**Your goal**
Restate word for word the lines below that run from the one holding "The image size is (153, 123)." through the one holding "The width and height of the screenshot is (602, 347).", inclusive. Pictures don't belong in the copy.

*** Opening Study material ***

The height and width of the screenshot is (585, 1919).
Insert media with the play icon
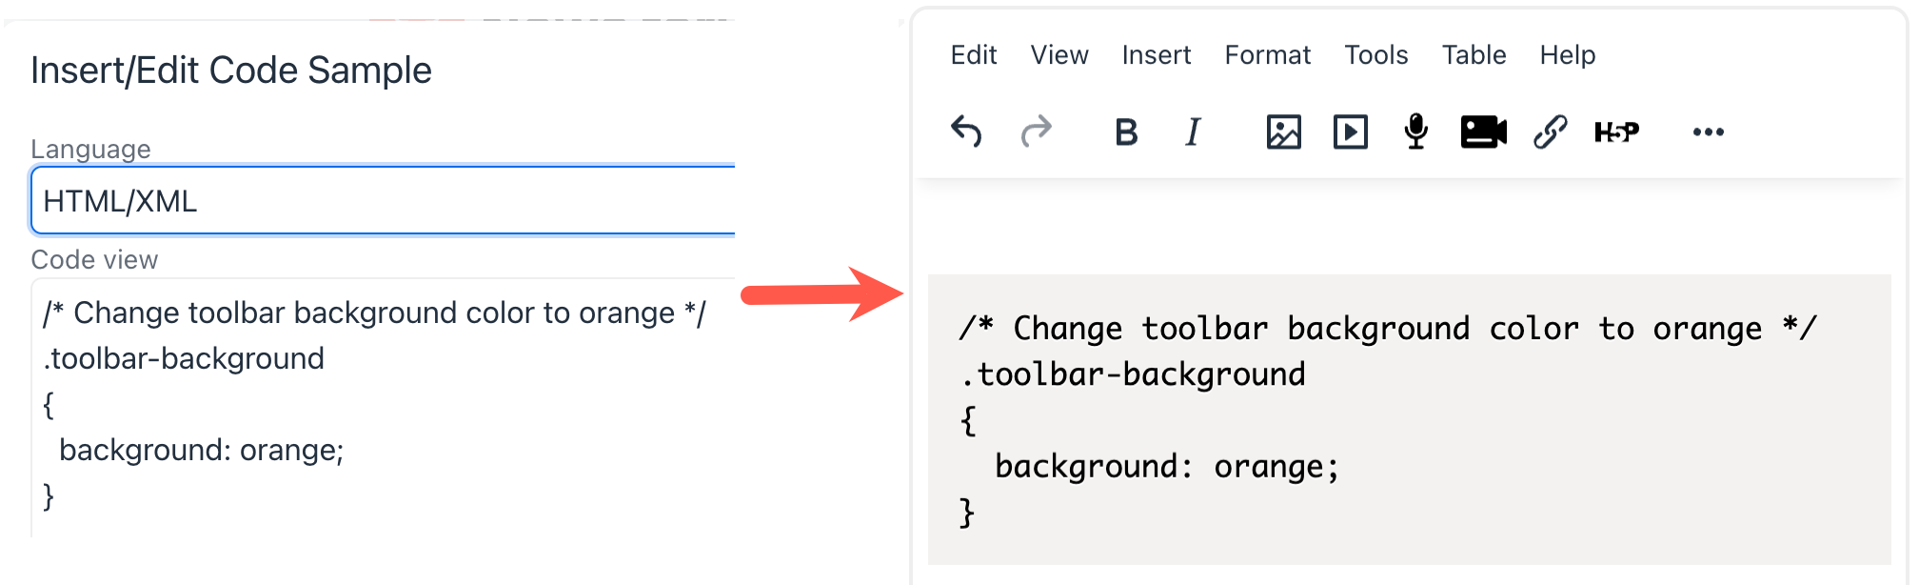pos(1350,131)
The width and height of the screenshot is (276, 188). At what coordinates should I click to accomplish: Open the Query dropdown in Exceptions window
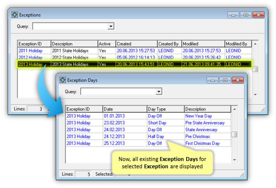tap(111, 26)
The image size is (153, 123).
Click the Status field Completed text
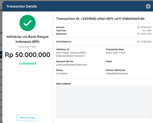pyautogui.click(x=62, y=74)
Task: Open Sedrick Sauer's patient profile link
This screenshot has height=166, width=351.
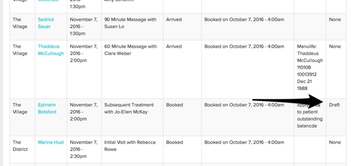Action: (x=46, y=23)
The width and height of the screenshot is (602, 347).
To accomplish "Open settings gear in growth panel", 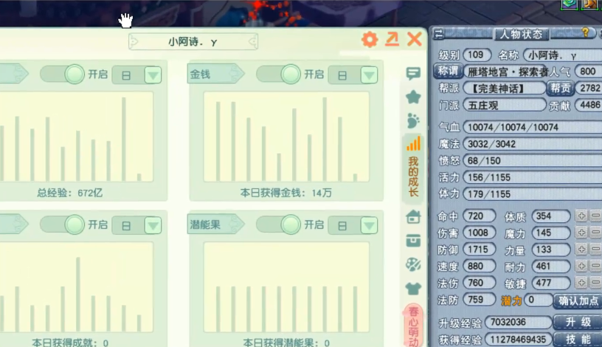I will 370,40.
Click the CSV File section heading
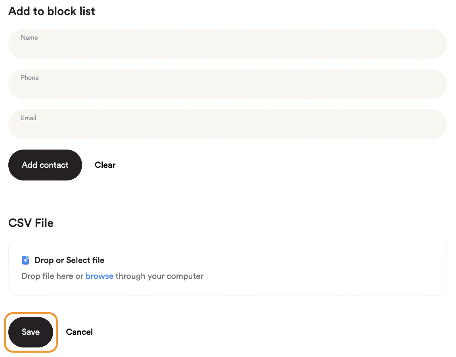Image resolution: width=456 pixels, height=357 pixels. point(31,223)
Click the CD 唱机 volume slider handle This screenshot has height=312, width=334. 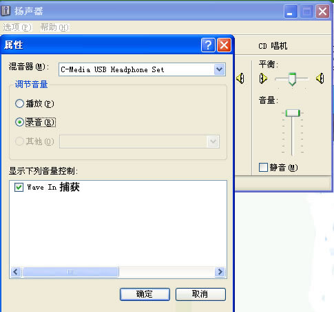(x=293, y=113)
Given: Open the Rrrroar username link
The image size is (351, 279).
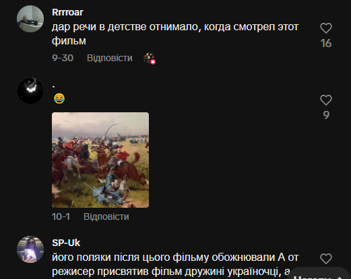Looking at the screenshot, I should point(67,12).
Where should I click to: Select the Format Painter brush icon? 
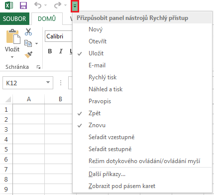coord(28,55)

*** Closing Study material ***
*** Opening Study material ***

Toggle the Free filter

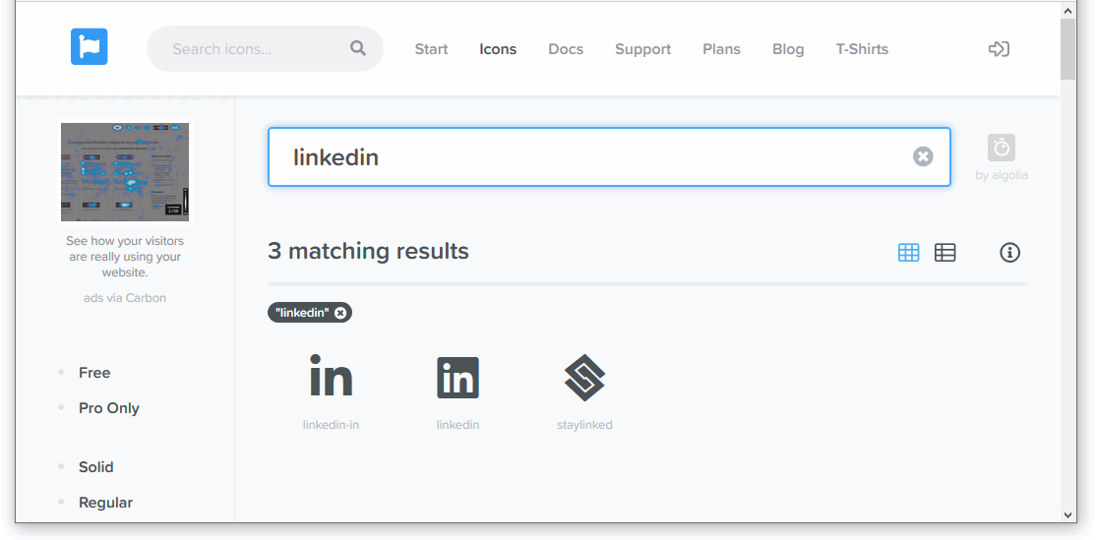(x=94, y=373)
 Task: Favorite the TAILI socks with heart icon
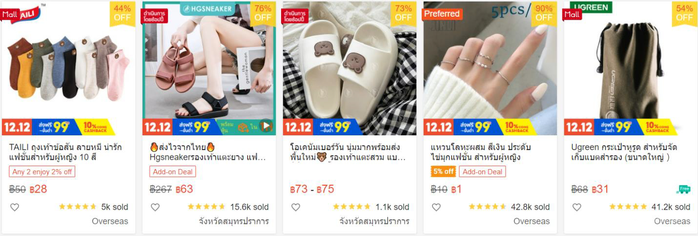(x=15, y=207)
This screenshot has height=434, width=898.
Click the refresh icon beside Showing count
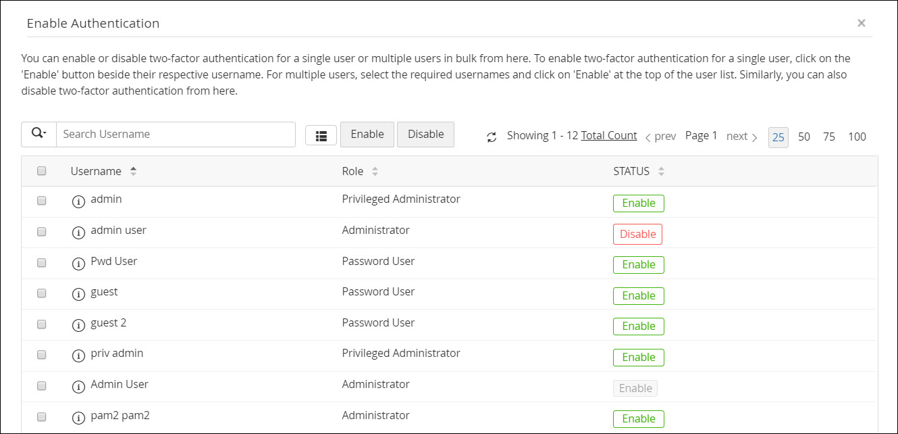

*** Closing Study material ***

**Result of this exercise**
The image size is (153, 123).
Click the Status field Completed text
pyautogui.click(x=62, y=74)
Task: Open Sedrick Sauer's patient profile link
This screenshot has height=166, width=351.
Action: (x=46, y=23)
The width and height of the screenshot is (602, 347).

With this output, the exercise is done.